> _What to work on_
The lines below that include "user" are to be found and copied.

-- Materials provided follows --

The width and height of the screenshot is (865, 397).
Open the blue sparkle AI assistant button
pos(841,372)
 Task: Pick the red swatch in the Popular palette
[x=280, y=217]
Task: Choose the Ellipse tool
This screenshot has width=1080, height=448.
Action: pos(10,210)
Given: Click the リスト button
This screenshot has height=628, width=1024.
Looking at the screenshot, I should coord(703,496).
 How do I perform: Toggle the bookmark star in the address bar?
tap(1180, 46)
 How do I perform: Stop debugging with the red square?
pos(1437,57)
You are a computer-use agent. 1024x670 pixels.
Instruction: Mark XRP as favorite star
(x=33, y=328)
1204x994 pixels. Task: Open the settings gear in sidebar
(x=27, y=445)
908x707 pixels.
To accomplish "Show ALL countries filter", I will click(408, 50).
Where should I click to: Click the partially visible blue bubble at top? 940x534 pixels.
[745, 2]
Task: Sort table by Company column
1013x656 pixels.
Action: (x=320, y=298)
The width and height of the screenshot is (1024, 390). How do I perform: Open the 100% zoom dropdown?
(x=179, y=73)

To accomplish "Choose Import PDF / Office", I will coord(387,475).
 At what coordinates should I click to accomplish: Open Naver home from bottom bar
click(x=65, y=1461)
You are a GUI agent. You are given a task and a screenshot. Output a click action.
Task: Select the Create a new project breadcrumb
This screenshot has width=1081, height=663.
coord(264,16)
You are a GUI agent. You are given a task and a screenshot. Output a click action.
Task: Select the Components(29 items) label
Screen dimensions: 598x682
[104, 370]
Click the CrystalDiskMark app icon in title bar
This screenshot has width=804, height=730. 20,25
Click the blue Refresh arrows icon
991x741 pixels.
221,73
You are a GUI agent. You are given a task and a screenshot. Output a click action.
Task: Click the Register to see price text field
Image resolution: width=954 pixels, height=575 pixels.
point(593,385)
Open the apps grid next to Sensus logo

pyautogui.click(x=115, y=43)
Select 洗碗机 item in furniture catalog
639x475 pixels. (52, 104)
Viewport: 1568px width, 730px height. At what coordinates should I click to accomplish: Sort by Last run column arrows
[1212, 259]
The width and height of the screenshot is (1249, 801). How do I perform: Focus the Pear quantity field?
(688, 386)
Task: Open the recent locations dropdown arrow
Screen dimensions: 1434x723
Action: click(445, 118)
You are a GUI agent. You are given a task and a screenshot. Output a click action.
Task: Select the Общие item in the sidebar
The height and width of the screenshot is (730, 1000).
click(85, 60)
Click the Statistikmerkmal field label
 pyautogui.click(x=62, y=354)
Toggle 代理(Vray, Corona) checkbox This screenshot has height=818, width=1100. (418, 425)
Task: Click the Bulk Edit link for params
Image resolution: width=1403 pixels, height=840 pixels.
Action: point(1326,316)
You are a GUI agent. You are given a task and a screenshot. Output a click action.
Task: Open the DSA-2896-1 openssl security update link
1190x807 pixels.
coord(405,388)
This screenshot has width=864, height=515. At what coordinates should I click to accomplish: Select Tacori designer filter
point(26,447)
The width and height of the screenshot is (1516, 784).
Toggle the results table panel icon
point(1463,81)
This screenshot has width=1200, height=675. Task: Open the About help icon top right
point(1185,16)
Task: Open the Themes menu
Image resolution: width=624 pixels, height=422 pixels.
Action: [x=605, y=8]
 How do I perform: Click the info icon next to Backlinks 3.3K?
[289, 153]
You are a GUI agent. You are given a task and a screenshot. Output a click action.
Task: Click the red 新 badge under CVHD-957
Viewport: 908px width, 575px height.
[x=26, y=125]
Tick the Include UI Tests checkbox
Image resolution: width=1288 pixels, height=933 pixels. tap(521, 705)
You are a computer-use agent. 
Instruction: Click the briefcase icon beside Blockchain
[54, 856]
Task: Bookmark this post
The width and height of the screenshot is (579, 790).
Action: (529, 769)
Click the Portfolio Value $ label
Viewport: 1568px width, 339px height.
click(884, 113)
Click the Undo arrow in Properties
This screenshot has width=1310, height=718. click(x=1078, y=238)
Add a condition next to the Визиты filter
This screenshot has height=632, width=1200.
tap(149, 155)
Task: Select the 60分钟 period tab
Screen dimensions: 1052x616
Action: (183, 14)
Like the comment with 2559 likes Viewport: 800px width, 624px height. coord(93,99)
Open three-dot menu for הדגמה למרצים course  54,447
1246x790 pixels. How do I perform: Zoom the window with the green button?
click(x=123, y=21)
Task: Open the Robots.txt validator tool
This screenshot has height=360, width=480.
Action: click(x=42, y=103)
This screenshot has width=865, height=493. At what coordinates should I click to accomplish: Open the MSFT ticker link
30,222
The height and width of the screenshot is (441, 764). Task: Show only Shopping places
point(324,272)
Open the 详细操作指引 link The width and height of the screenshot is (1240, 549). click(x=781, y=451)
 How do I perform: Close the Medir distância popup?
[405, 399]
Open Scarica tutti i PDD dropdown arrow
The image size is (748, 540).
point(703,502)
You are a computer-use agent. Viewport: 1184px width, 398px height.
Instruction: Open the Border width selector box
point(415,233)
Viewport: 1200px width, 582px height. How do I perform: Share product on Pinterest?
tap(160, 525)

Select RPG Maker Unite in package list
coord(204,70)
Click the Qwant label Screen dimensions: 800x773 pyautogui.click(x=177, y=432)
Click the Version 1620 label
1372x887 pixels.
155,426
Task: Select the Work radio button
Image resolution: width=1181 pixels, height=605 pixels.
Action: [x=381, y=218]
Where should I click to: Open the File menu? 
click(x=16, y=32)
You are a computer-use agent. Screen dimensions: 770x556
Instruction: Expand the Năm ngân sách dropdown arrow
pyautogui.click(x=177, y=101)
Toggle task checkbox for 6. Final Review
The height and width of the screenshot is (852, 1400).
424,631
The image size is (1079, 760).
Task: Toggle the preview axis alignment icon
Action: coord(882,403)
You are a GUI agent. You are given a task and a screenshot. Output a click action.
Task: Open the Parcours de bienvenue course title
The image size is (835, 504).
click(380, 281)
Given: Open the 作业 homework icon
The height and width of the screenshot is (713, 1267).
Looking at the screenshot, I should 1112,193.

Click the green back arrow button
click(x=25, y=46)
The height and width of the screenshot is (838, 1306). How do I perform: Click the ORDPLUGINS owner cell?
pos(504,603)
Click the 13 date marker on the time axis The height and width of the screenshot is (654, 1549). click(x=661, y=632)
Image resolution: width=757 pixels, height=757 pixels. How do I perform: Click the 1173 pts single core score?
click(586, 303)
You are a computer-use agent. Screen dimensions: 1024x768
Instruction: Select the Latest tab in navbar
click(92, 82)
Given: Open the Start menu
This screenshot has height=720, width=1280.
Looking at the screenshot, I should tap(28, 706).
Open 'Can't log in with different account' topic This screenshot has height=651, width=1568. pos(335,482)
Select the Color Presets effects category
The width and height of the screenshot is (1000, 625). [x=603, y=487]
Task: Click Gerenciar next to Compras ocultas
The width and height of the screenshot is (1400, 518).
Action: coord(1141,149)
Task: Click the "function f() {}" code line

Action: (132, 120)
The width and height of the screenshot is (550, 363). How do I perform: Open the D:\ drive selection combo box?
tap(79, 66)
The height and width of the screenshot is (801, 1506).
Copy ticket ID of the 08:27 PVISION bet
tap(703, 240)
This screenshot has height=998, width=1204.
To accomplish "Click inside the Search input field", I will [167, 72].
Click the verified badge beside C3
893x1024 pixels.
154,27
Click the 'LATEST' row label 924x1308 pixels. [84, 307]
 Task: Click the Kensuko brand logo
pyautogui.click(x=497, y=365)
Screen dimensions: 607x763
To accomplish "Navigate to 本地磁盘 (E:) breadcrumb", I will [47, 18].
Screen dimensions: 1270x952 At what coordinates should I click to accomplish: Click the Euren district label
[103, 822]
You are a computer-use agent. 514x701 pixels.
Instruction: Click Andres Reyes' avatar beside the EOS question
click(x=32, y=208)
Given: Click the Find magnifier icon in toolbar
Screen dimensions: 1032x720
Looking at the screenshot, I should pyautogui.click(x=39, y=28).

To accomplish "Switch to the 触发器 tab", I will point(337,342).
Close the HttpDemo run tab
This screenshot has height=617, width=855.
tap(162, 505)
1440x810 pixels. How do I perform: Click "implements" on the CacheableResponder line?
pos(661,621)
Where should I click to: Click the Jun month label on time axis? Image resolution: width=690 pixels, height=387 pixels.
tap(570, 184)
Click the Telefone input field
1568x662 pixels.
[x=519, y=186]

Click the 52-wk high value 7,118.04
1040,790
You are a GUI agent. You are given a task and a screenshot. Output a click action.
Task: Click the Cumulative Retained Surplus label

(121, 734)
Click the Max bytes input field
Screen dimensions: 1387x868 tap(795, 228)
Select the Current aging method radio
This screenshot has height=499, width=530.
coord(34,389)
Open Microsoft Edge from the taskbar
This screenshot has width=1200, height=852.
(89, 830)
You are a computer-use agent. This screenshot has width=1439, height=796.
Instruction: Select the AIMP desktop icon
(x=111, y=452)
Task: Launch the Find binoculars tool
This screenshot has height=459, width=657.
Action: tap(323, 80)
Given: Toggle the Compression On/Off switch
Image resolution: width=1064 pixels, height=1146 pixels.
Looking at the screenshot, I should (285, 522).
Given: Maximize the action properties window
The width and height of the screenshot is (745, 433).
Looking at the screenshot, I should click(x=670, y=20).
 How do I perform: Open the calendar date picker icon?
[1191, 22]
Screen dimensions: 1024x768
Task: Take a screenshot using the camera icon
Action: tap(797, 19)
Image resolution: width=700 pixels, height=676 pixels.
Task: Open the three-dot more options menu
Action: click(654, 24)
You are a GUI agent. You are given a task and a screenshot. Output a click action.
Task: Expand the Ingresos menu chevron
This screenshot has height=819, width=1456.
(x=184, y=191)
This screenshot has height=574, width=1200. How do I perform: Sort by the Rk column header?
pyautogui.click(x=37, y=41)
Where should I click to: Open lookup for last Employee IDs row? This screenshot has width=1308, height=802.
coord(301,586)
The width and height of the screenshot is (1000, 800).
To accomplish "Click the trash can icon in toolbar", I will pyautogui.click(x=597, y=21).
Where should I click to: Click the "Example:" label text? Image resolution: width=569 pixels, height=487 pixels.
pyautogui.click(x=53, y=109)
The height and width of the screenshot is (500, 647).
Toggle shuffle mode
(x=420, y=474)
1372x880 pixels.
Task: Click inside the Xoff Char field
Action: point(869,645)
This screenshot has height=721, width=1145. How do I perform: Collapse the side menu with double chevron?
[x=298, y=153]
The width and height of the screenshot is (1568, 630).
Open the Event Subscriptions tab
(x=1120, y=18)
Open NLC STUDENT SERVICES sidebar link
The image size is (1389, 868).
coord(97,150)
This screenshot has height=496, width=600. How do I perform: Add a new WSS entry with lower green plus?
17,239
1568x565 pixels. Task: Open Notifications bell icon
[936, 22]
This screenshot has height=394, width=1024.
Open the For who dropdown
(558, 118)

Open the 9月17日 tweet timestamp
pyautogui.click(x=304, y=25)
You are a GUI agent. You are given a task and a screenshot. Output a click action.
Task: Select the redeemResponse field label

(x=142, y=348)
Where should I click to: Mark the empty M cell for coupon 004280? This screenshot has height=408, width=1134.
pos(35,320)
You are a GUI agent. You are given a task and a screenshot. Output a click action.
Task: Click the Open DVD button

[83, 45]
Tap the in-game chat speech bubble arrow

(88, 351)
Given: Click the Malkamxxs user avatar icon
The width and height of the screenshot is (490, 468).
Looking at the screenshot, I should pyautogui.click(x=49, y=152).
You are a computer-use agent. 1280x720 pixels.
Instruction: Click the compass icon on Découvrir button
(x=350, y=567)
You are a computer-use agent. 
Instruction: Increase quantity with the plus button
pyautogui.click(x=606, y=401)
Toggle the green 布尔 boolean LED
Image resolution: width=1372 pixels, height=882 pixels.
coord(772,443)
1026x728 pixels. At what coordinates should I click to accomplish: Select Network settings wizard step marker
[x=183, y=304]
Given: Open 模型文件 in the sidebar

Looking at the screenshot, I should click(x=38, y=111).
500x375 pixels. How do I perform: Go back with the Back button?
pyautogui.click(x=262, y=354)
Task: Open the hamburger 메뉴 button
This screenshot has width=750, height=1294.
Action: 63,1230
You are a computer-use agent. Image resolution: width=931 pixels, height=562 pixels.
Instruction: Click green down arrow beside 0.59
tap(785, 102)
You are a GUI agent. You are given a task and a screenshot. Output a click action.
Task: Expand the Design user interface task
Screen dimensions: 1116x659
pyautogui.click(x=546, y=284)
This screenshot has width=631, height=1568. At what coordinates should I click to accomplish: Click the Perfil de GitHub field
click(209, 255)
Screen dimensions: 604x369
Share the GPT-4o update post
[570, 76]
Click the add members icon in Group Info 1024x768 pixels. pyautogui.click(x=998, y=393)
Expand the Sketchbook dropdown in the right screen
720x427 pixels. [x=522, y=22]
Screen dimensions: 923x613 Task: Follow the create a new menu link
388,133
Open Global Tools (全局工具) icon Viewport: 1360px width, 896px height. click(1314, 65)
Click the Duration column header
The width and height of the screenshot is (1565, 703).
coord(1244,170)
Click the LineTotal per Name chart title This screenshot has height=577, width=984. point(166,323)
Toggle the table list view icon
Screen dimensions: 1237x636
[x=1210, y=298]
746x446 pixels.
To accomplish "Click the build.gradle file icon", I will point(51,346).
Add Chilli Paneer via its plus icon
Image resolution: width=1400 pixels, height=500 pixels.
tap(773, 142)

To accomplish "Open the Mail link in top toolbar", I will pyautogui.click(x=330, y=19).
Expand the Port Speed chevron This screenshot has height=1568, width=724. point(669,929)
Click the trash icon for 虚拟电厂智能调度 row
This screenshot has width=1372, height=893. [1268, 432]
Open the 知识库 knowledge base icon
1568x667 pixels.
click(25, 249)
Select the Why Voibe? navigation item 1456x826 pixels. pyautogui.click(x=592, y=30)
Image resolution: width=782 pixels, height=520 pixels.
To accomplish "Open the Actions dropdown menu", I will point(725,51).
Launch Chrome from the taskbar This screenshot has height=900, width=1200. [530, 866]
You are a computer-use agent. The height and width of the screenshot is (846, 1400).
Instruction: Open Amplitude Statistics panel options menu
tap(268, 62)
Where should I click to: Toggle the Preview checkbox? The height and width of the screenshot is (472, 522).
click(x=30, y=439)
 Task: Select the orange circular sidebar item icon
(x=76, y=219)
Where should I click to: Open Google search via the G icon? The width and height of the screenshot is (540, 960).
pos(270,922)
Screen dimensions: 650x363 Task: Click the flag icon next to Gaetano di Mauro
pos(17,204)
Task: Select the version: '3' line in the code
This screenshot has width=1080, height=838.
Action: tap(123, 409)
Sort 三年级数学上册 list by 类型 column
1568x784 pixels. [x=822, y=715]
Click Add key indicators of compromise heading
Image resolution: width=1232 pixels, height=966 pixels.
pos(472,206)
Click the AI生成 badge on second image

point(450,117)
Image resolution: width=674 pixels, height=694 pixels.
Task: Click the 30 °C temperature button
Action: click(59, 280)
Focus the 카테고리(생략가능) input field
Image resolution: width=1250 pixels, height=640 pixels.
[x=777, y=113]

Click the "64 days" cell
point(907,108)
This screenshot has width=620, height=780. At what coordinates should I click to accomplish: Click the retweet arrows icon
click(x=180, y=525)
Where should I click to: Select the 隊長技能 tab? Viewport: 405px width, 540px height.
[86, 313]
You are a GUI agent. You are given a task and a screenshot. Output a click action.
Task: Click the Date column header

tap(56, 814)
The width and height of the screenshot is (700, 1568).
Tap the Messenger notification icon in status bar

-- Materials provided concluded --

> _Exercise response_
Given: Click the Malkamxxs user avatar icon
Task: Expand the Design user interface task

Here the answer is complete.